*INPUT FOR THIS TASK*.
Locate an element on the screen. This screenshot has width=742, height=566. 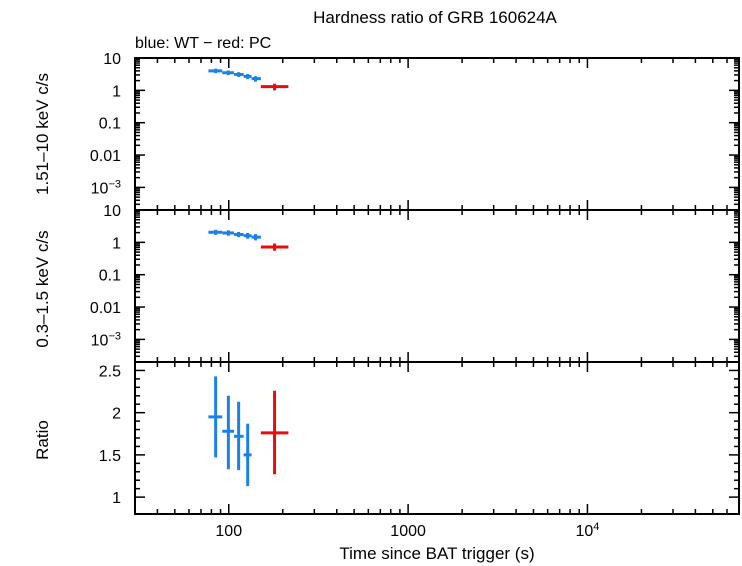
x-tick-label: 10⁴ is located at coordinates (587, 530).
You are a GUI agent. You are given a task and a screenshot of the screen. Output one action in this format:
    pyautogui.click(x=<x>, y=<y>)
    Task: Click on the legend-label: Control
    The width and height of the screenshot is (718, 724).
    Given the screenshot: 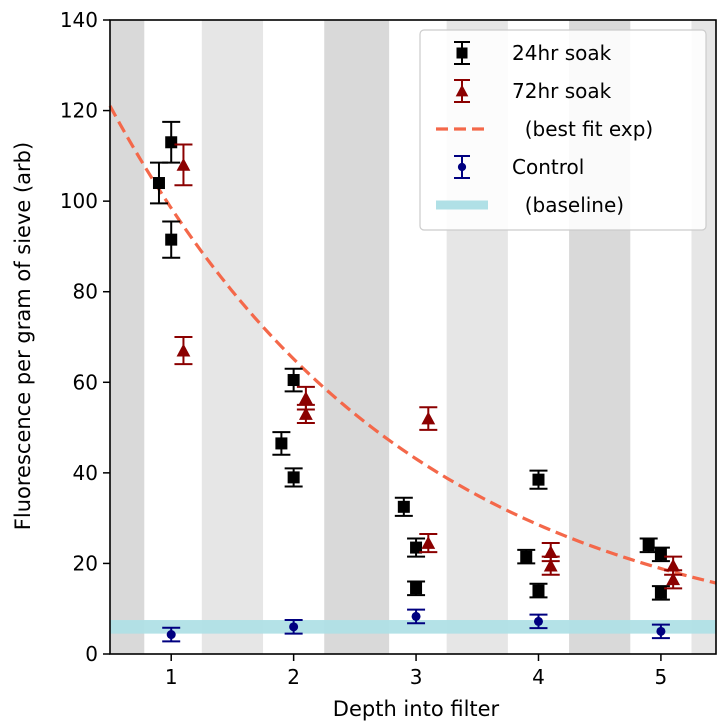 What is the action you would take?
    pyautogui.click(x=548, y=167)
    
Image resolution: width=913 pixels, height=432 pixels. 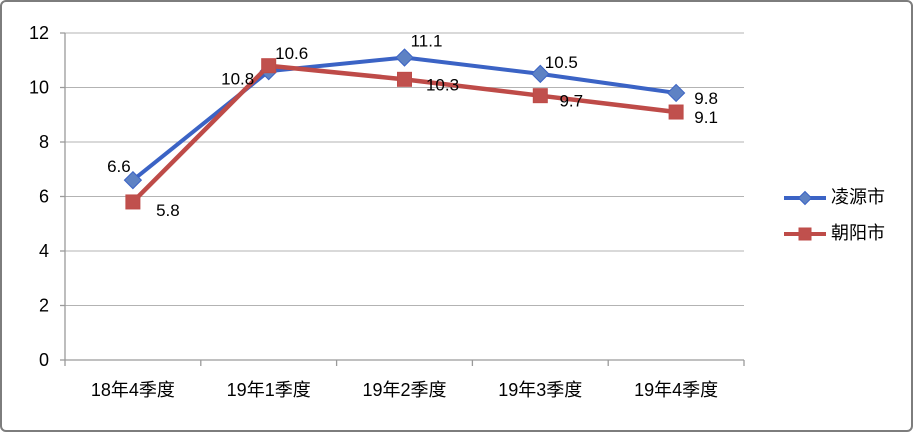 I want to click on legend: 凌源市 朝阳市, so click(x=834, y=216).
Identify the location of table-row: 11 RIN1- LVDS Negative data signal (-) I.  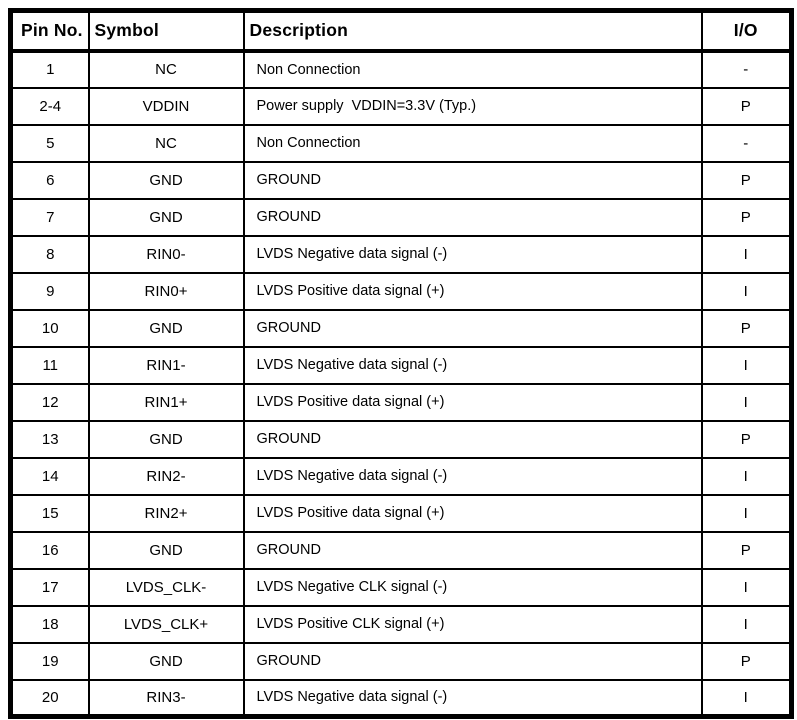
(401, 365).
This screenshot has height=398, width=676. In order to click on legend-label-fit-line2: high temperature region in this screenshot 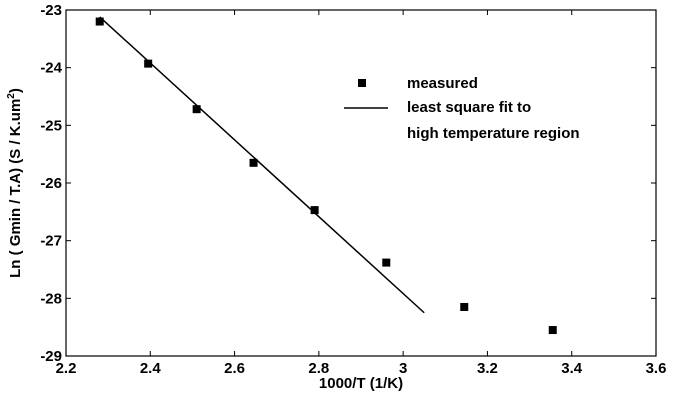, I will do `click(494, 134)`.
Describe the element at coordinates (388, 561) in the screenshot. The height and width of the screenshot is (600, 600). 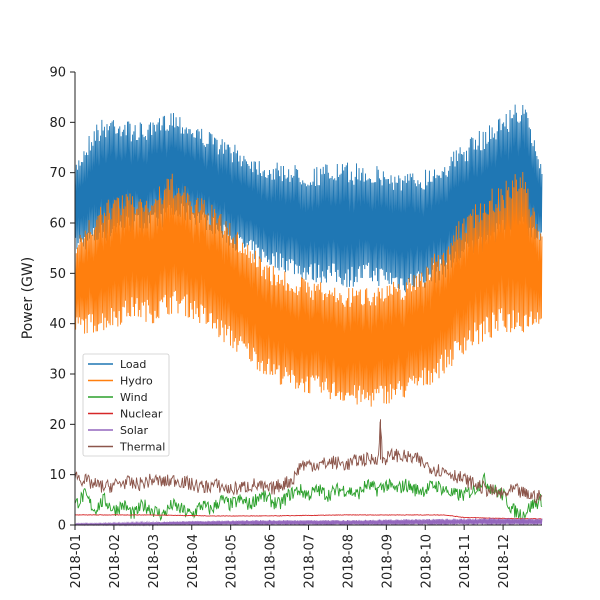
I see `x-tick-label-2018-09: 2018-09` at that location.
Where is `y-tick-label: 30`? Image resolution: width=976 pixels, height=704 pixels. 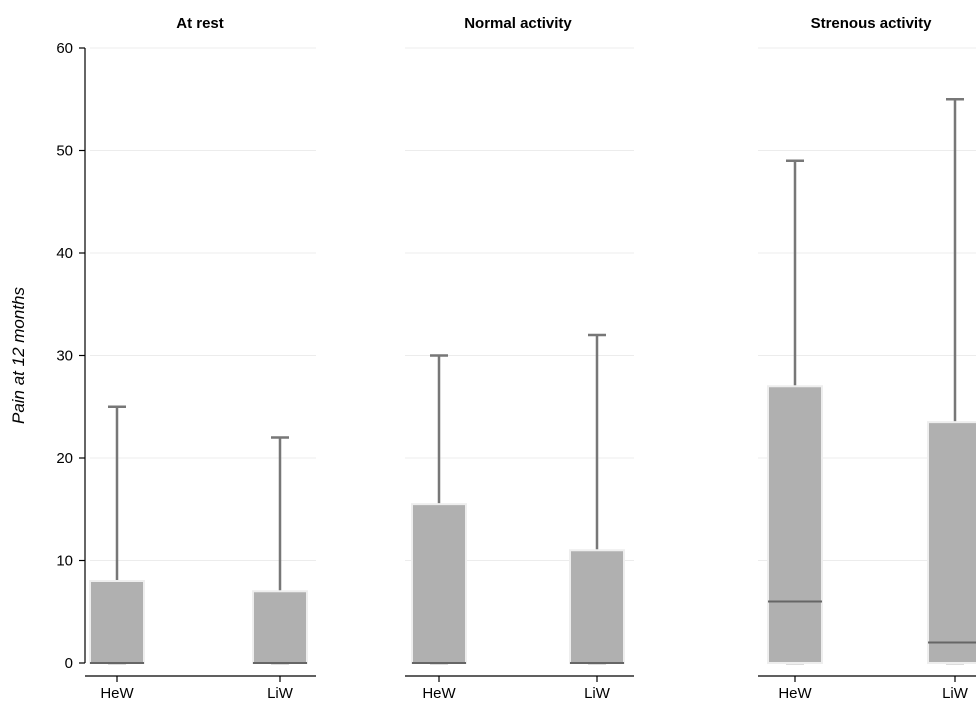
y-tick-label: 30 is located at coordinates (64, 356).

*WHAT YOU HAVE TO DO*. Copy the lines word for word, starting with the line that contains "Describe the element" and continuing through the last line, with both ends included. Leave the pictures out of your answer.

*RESPONSE TO THE EXERCISE*.
Describe the element at coordinates (388, 561) in the screenshot. The height and width of the screenshot is (600, 600). 
I see `x-tick-label-2018-09: 2018-09` at that location.
Where is `y-tick-label: 30`? Image resolution: width=976 pixels, height=704 pixels. 
y-tick-label: 30 is located at coordinates (64, 356).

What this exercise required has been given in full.